Cost-effective vibration analysis through data-backed pipeline optimisation

TL;DR

This paper presents a data-driven approach to optimize vibration analysis pipelines for IoT devices, balancing classification accuracy with reduced sampling rates and shorter observation windows to lower costs and computational demands.

Contribution

It introduces a methodology for optimizing and justifying pipeline complexity, and evaluates the impact of sampling rate and window length on classification performance.

Findings

Lowering sampling rate from 50 kHz to 1 kHz causes a significant performance drop.

Shortening observation windows from 5 seconds to 0.1 seconds significantly reduces accuracy.

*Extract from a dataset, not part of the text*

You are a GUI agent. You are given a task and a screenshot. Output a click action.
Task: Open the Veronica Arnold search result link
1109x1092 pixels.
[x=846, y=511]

Optimizations enable more cost-effective and efficient IoT vibration analysis systems.

Abstract

Vibration analysis is an active area of research, aimed, among other targets, at an accurate classification of machinery failure modes. This often leads to complex and convoluted signal processing pipeline designs, which are computationally demanding and cannot be deployed in the Edge devices. In the current work, we address this issue by proposing a data-driven methodology that allows optimising and justifying the complexity of the signal processing pipelines. Additionally, aiming to make IoT vibration analysis systems more cost- and computationally effective, on the example of MAFAULDA vibration dataset, we assess the changes in the failure classification performance at low sampling rates as well as short observation time windows. We find out that a decrease of the sampling rate from 50 kHz to 1 kHz leads to a statistically significant classification performance drop. A statistically significant decrease is also observed for the 0.1 second time windows compared to the 5-second ones. However, the effect sizes are small to medium, suggesting that in certain settings lower sampling rates and shorter observation windows can be used. The proposed optimisation approach, as well as statistically supported findings of the study, allow a more efficient design of IoT vibration analysis systems, both in terms of complexity and costs, bringing us one step closer to the IoT/Edge-based vibration analysis.